I checked out a bit later, not long after Felt's fellow G-Men are shown frowning at the latest Watergate headlines, amateurishly reproduced in typefaces more reminiscent of my high-school newspaper than of the Washington Post circa June 1972.
Drawn from Felt's 2006 autobiography (written with John O'Connor), which was published a year after he revealed his identity as Deep Throat in the pages of Vanity Fair, "Mark Felt: The Man Who Brought Down the White House" is a moody, unpersuasive history lesson that promises, but never delivers, the juice and urgency of an insider's account.
The film only intermittently pierces the skin of the FBI second-in-command who helped the Post's Bob Woodward and Carl Bernstein, among other Beltway journalists, unravel the Watergate conspiracy. And it barely penetrates the labyrinthine walls of the institution where Felt worked for 31 years, and whose integrity he sought to safeguard from the interference of the Nixon White House.
Felt is shown doing precisely that when we see him in April 1972, meeting with a few of the president's men, who inquire about the possibility of dislodging J. Edgar Hoover from his longtime perch as FBI director. Felt calmly replies that Hoover maintains a massive treasure trove of secret files on anyone and everyone in Washington, which he assures them will be kept perfectly safe -- a promise wrapped around a threat, delivered in a voice that merges silk and gravel.
Neeson's laser-like commitment to the task at hand serves the actor well here, as does a shock of gray hair and a natural gift for gravitas. He gives a skillful performance that sympathetically conveys the film's one driving idea: that Felt saw the integrity of the FBI as paramount and worth protecting even if it meant spilling some of those precious secrets in the most public forum imaginable.
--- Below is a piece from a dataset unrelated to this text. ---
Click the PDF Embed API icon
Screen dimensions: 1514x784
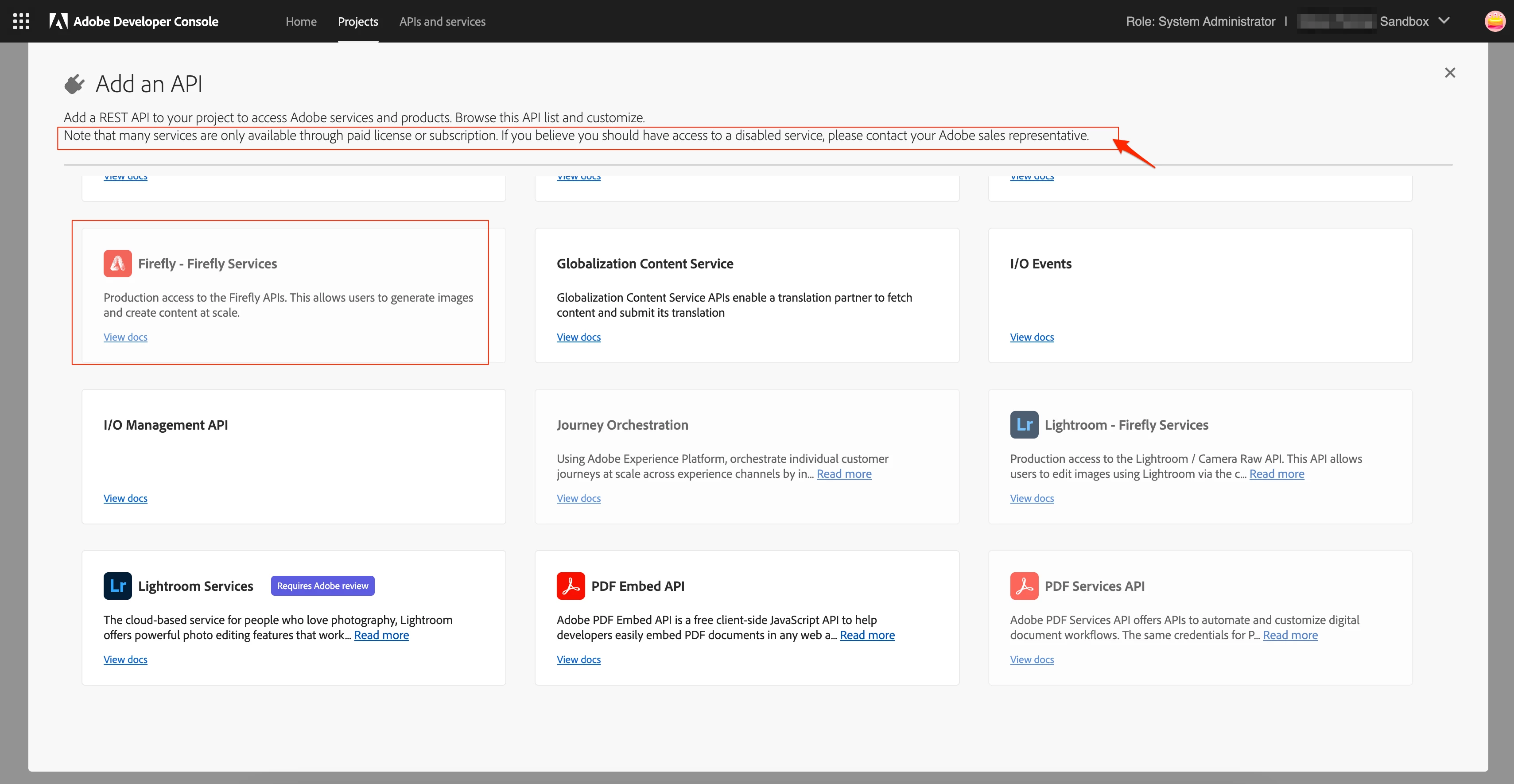570,586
It's probably wise that writer-director Peter Landesman ("Parkland," "Concussion") doesn't try to match the procedural brilliance of "All the President's Men," which reveled in the minutiae -- and, to a bold degree, the tedium -- of everyday journalistic work. But he might have done better to match that film's bone-deep sense of place. The scenes at FBI headquarters are heavy with portent but light on atmosphere.
The movie duly attempts to humanize its subject, and to complicate our sense of his heroism, by delving into Felt's use of illegal wiretaps against organizations like the Weather Underground, for reasons that hit unusually close to home for him and his wife, Audrey (Diane Lane in a thankless role). But that flimsy subplot feels like a desperate emotional feint in a movie that never locates its true focus.
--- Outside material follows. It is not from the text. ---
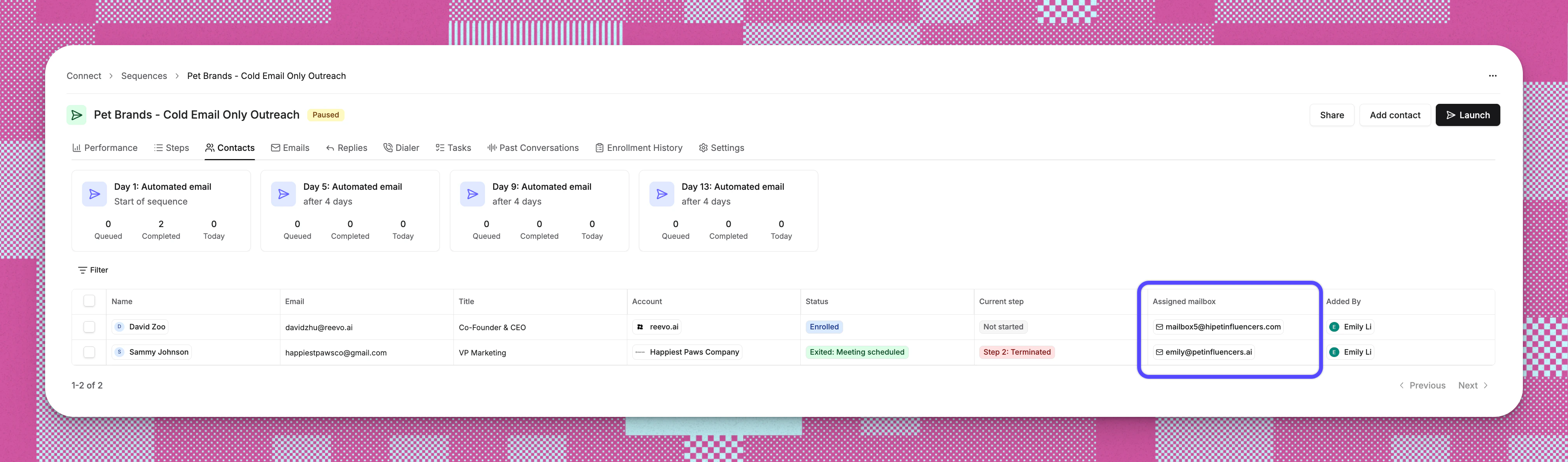The image size is (1568, 462).
Task: Click Emily Li avatar in first row
Action: 1334,327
Given the fraught tenor of our present political moment, that has to be considered a significant failing. At a time when it has never been more important to hold the FBI accountable or safeguard its independence, "Mark Felt: The Man Who Brought Down the White House" offers surprisingly little resonance. It doesn't capture its own era well enough to even begin to speak to ours.
MPAA rating: PG-13 (for some language).